The Taliban, for their part, had serious advantages, in particular thanks to Pakistan, which, in addition to logistics and sanctuary, offered them an inexhaustible reserve of volunteers (with a population of at least fifteen million Pashtuns, if not more). In addition, the Taliban exercised administrative control over the population in the south and, gradually, the north of the country. Moreover, they had understood that the center of gravity of the conflict resided in Western public opinion, which had become unable to bear military losses. Thus, in 2009 in Uzbin, not far from Kabul, the French forces lost ten men in an ambush. The French president of the republic went there to pay them homage. The French media—and part of public opinion—adopted a victim’s interpretation of the ambush, stating, overall, that the soldiers had not fallen in the line of duty, or even of their commitment, but because of an unfortunate accident, which should have been avoided.
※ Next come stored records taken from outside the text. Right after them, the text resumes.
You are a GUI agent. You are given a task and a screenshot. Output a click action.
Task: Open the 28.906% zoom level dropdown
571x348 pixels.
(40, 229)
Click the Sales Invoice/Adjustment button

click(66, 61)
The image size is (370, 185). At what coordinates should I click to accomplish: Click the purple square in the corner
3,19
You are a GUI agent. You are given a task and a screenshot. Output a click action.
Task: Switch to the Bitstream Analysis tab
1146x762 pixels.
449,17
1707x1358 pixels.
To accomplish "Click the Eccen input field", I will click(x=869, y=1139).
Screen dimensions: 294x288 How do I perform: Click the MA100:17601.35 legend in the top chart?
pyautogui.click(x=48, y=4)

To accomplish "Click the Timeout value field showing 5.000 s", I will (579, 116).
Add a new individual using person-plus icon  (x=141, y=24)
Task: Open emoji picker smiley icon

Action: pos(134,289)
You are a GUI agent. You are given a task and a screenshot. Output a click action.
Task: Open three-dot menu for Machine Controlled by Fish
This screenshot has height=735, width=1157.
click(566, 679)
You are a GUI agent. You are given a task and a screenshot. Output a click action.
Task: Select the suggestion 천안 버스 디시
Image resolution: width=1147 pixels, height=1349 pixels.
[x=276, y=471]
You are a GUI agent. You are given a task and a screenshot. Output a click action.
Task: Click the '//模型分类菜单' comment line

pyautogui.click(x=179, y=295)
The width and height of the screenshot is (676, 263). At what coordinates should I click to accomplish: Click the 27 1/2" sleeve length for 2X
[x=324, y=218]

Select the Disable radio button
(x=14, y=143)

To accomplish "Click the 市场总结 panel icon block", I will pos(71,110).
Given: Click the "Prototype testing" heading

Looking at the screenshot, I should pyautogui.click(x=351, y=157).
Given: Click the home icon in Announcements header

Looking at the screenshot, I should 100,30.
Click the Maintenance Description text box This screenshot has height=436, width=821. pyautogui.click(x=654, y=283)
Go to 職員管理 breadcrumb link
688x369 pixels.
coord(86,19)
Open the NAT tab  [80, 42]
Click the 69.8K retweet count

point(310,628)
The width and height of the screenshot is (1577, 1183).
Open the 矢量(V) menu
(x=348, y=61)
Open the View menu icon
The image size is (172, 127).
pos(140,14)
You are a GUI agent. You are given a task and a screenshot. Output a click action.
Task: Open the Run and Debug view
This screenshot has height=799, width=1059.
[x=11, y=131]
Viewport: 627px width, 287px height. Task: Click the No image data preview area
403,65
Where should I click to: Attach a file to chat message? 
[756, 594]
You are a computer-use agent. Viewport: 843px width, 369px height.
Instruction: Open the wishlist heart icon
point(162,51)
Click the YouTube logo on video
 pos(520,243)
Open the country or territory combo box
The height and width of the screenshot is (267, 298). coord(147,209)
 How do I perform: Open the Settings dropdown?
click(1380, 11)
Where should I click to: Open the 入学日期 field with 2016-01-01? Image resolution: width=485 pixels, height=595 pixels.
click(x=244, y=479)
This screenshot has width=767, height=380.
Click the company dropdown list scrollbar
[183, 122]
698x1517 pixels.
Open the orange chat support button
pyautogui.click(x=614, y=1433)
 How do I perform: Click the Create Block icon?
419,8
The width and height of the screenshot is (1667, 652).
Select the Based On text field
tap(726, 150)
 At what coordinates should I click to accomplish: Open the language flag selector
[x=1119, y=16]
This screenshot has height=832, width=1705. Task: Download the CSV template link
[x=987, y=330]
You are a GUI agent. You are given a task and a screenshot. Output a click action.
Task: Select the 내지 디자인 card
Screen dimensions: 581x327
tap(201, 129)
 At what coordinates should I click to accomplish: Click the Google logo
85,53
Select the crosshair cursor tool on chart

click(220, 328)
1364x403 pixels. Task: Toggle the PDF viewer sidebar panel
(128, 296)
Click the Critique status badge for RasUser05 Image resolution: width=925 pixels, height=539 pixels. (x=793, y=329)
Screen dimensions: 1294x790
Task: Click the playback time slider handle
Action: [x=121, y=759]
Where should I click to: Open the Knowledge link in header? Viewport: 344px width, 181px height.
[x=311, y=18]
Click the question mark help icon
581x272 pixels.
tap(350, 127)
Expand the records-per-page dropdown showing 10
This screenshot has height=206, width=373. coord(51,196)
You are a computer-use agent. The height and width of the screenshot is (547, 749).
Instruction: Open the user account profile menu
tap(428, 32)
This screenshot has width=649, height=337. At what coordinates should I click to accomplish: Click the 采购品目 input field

There were other advantages offsetting the relative military weakness of the Taliban: the Taliban opposed the presence of foreign troops while combating a manifestly corrupt regime, which, in ten years, had done nothing for the rural areas, or so little; the values preached by the Taliban were more familiar in rural areas than for instance “democracy” or the role of women; and finally, their ideological motivation (whatever the judgement on its nature) was infinitely higher than that of their adversaries, whether Western or Afghan.

False hopes had been built up since 2007 on the possibility of rallying certain Taliban. This turned out to be a delusion. In this type of civil war, the aim was not nothing less than to destroy the adversary as soon as the foreign troops evacuated the country. In fact, the Taliban’s main condition for any negotiations was the departure of all foreign troops.
The situation in the country in 2007 (six years after the beginning of the presence of the coalition gathered around the United States) was one of dismaying mediocrity: very few combatants on the Western side; and a badly armed, unmotivated Afghan army (often joined just to have regular wages).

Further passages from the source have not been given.